Me: What are the rules of the house?
BA (10): Do not encroach on the person or property of another. Do all you have agreed to do. [We took those rules directly from Richard Maybury.]
Me: Who has to obey the rules?
BA: Everyone in the house?
Me: Me and Dad?
Me: What if you don’t want to obey those rules?
BA: You can ask if you can change the rules.
Me: Who would you ask?
BA: It depends on who is in a good mood.
Me: Young Statesman, what are your thoughts? What if you don’t want to obey the rules? Do you only lose the constraint?
YS: You lose the protection that the rules provide you.
Me: What does that make you?
YS: An outlaw. Fair game.
Me: So, BA, what would you think if we said, “Great. You don’t want the constraints or the protection of the rules, there are more of us, we’re going to take your stuff!”
BA: I’d be like, “That was a bad choice. I take that back.”
Me: So you think those are good rules.
Me: Are they rules you’ll take with you into adulthood?
BA: I think so.
Me: What if you met someone who didn’t obey those rules?
BA: I would be quite upset.
Me: What would you call that person?
BA: A thief.
Me: Are you free to leave the family?
YS: Yes. I’m not going to.
Me: So you’re here voluntarily?
Me: How can that be? What recourse do you have? Isn’t it dangerous just to leave?
YS: You would help me find a good home that suited me better.
Me: That’s true. That’s a big part of being a member of this family. You are free to go. Your father and I both agree on that point. He is free to leave, I am free to leave, you are free to leave, your brother is free to leave. How do you think it impacts our parenting to know that we have agreed that you can walk away–right now–and not look back?
YS: It makes you think about your actions and consequences.

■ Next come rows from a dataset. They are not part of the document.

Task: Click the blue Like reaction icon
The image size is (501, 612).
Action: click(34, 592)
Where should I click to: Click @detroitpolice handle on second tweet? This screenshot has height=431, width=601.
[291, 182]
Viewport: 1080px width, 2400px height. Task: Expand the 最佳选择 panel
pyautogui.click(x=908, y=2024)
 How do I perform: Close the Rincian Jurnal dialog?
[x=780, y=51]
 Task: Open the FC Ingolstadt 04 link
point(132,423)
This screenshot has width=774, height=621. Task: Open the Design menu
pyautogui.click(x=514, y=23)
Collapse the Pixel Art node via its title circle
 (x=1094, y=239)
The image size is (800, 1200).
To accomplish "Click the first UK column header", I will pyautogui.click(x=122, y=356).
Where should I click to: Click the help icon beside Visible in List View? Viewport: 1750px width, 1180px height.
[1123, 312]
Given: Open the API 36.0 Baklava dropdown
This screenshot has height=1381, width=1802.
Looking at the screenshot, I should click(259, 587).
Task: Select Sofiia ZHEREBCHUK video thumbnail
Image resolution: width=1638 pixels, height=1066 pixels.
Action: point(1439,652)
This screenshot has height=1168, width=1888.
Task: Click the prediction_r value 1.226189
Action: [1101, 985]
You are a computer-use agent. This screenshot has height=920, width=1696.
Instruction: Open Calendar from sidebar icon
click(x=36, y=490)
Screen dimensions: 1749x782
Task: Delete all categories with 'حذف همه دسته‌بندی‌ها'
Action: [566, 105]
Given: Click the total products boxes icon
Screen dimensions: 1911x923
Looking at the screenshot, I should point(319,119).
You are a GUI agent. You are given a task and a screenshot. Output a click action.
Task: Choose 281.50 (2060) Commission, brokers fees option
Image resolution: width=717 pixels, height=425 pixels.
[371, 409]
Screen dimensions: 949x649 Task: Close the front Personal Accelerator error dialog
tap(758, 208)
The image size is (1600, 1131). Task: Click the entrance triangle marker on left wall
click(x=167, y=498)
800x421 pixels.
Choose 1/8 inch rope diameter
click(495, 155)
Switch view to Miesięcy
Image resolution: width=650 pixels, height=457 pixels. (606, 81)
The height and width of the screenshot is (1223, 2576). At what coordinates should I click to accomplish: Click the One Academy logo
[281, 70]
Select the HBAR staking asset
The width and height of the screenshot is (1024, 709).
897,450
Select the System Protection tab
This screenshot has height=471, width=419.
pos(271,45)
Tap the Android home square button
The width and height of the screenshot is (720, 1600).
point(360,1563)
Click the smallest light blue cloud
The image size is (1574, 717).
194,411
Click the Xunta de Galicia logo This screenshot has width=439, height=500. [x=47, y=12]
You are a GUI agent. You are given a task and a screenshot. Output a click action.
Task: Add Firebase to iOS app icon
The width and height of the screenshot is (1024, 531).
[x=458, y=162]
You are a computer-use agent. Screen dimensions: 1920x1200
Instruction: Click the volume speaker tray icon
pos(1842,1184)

Me: Does that make us perfect parents?
Me: Why don’t you leave?
YS: Because I love you all and you are my family.
Me: What if we were oppressive?
YS: You aren’t so how would I know what I would do?
Me: So if we were prone to being oppressive we wouldn’t give you the option to walk away.
YS: Right. If you’re going to be oppressive you aren’t going to give the kid the option to safely walk away.
Me: But you’re given the right to walk away when you’re eighteen, right? Earlier if you become an emancipated minor. So eventually everyone has the right to rid themselves of relationships they find abusive or broken. We’ve just given it to you earlier. Why would we do that?
YS: Because you want to be respectful of me.
Me: It also keeps us honest. Knowing that you can leave us. It levels the field. What if I couldn’t leave my marriage to your father?
YS: That would make you a slave and he could do anything.
Me: Would that be healthy?
YS: No. You couldn’t do anything. You would have no power.
Me: There has to be balance. We decided early on that our relationships had to be balanced. You had to have the right to leave. Your father and I agreed to that with one another. That’s our agreement. If one of us refuses to make leaving the family a safe option for a child, the other is the fail safe. They will guarantee your safe departure and survival until you are old enough to make it on your own. Are there other adults who would assist you if your dad and I suddenly lost it?
Me: Miss Katy, Miss Alison, Miss Karen, Mr. Jamie, The Whites, Scott. Would they help you?
YS: Yes, they would. But I’m not leaving.
We have this conversation about every six months. Just so he knows his father and I remain bound by this rule. We check in. They know the rules of our union as a family and they know that removing themselves safely is an option guaranteed to them as members of this family. Particularly as they become young adults with all that adulthood brings with it, I think having the option to walk away is fundamental.